Talking About Vaccines with Dr. Paul Offit: News Briefs – July 2016 – Nasal Spray Influenza Vaccine

Paul A. Offit, MD, talks about recent developments with the nasal spray influenza vaccine.

Transcript

Are there vaccines that children with allergies need to avoid?

Paul Offit, MD: Hi my name is Paul Offit. I’m talking to you today from the Vaccine Education Center at Children’s Hospital of Philadelphia. I want to talk to you about something that happened at the Advisory Committee for Immunization Practices (ACIP) meeting at the CDC (Centers for Disease Control and Prevention) on June 22 of 2016. At that meeting, the ACIP recommended that FluMist®, the live, attenuated influenza vaccine that has been given to children for many years, not be given for the upcoming 2016-2017 season. So why? How did we get to this point?

Remember a few years ago, FluMist® was recommended, frankly, as the preferred vaccine for children. It was recommended as preferred over the inactivated influenza vaccine, which was given as a shot because FluMist® appeared to work better; had a greater percentage of efficacy than did the inactivated vaccine; that because the vaccine virus of FluMist® reproduced itself at the nasal mucosal surface, that it had the capacity to drift, if you will, and that it maybe would have thought to have been better against strains where the match wasn’t perfect between what was in the vaccine and the strains that were circulating. Also, because it reproduced at the nasal mucosal surface, it induced a local immune response, therefore, more likely that when one was exposed to wild-type or natural virus that you would be less likely to transmit it from one person to another, and more importantly, I think, or most importantly, it’s just easier to give. I think it’s preferred by many children to get the FluMist® rather than to get the shot.

But over the last three years, FluMist® has dramatically underperformed the inactivated vaccine. In fact, this most recent year, the 2015-2016 season, the percent efficacy was estimated to be about three percent, which frankly is not better than placebo.

It’s unclear exactly what happened, but there are certainly reasons that have been proposed. One is that when you give the inactivated vaccine, for example, into the muscle, you know that you’re giving, for example, 15 micrograms of hemagglutinin per strain in the muscle. You know each of the 15 micrograms of hemagglutinin per strain will be taken up by local lymph nodes, processed and presented to the immune system.

When you give FluMist®, when you give the live-attenuated vaccine it’s not 15 micrograms of antigen or hemagglutinin per strain, it’s much much less than that because you depend on that vaccine virus reproducing itself at the nasal mucosal surfaces and essentially amplifying the amount of antigen that’s originally in that vial. So, I think you can assume that at some level replication wasn’t occurring at the nasal mucosal surface in a manner that was effective enough to generate large quantities of antigen.
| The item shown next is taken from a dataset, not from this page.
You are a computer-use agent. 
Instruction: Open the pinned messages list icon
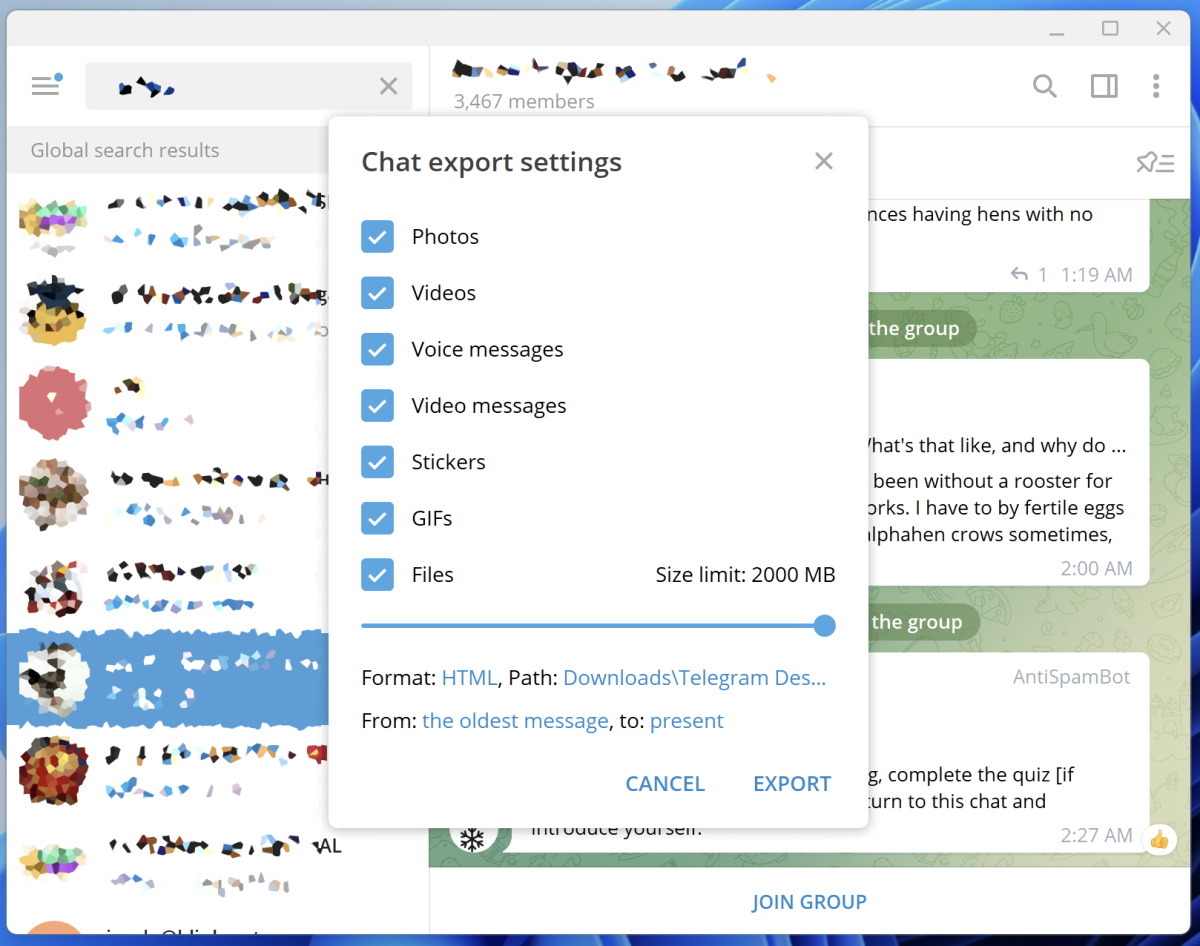1155,162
So why is that? Why had it worked earlier but not later? I think one reason, and frankly the one that makes the most sense to me, is that when we went form the trivalent flu vaccine FluMist® to the quadrivalent vaccine of FluMist®, we had two B strains. I think it’s possible one of the B strains may have outcompeted the other three strains, so that you got a better immune response to one of the B strains, but not to the other three strains.
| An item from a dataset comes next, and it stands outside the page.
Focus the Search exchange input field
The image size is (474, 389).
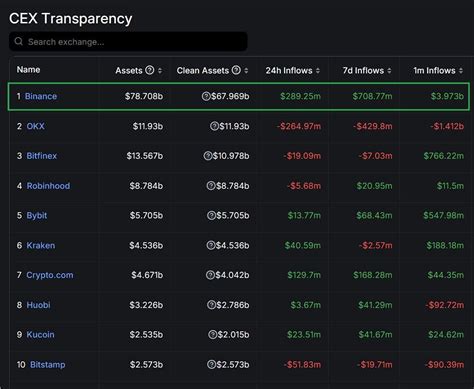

This has happened before. I mean if you look at rotavirus vaccines, sometimes one of the strains will, for example with Rotateq®, will reproduce itself better when you first get it. But again, you give multiple doses, so you have a chance then for those other strains to reproduce themselves better. Same with your oral polio vaccine. The type two polio strain actually was contained in the oral polio vaccine in a greater concentration than the other strains. So, I think you have to account for that when you give viruses, especially when it’s more than one virus, and it needs to reproduce itself in order to evoke a good immune response.

It’s hard to know whether this is the case. Certainly I think we can get answers to that by doing shedding studies to see whether or not one of the strains is outcompeting the other strains, whether we need to balance those strains differently. I’m optimistic FluMist® can come back into the United States, but only I think when we know those answers.